C’est au cœur d’une poudrière sociale que doit s’ouvrir, ce dimanche à Dakar, le 11e Forum social mondial, traditionnel rendez-vous des altermondialistes de la planète. Partout, sur les murs de la capitale sénégalaise, des affiches de la coordination des centrales syndicales reflètent l’exaspération qui règne dans le pays  : « Halte aux délestages  ! », « Nous exigeons la baisse sensible des prix des produits et services de première nécessité ». Depuis plusieurs mois, la flambée des prix des produits de base (farine, sucre, huile, riz) nourrit une colère à l’origine de nombreuses manifestations. Conjugué au vent de révolte qui souffle sur le nord du continent, le malaise social tourmente les autorités. Au point que mercredi, le ministre du Commerce, Amadou Niang, a promis le « blocage » et la « diminution » sans délai des prix de sept produits.

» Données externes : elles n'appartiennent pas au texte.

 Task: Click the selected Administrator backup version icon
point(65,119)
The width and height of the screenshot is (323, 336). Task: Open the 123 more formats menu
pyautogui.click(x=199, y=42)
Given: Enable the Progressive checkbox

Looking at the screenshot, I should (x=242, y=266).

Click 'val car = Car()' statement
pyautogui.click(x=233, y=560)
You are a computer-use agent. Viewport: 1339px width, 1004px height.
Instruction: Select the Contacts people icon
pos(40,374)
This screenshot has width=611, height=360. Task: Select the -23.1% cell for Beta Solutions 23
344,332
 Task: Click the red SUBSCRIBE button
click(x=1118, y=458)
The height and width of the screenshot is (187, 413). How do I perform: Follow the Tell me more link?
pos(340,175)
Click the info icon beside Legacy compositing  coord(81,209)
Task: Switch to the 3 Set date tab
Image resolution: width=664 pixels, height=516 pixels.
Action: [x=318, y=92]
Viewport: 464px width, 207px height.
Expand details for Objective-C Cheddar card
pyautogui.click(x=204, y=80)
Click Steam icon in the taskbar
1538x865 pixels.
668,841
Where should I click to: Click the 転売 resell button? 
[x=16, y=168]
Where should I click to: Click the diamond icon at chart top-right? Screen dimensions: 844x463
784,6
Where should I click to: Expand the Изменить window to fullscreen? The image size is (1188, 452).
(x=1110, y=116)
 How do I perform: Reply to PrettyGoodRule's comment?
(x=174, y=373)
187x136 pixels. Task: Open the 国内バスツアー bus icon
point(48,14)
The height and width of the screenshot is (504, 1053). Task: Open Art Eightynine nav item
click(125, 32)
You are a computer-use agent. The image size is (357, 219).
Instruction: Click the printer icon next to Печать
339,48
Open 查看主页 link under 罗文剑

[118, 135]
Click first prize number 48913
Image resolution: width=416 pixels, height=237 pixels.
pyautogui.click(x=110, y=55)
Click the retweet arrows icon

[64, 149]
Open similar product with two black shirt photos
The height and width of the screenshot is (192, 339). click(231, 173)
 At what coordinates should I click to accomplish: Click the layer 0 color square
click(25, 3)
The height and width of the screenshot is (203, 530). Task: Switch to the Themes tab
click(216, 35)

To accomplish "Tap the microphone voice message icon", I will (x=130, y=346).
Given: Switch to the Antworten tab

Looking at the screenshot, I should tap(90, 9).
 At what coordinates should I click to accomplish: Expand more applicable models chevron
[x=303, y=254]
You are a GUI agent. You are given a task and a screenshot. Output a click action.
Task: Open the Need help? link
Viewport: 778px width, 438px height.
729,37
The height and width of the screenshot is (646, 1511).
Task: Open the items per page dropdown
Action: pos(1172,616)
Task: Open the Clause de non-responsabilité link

Annonce qui a laissé les Dakarois incrédules et qui restait hier sans effet sur les étals. « Le pouvoir tente d’éviter à Wade le syndrome Ben Ali », grince, à la une, le quotidien le Populaire. Autre source de colère, les délestages électriques, devenus récurrents, qui affectent les foyers, mais aussi tous les étages d’une économie déjà durement frappée par les effets de la crise globale. En guise de réponse, le président Abdoulaye Wade avait confié, en octobre, le portefeuille de l’Énergie à son fils, le très impopulaire Karim Wade, au risque d’alimenter les accusations de népotisme, voire de corruption, dont la presse et l’opposition accablent chaque jour le clan présidentiel. « Wade n’a rien à envier à Moubarak. Lui aussi croit pouvoir imposer une succession dynastique. Lui aussi reste aveugle aux souffrances de son peuple, frappé par des hausses de prix insoutenables. Nous ne sommes pas à l’abri d’une réédition du scénario des émeutes de la faim de 2008 », s’alarme Magatte Thiam, le secrétaire général du Parti de l’indépendance et du travail (PIT, communiste).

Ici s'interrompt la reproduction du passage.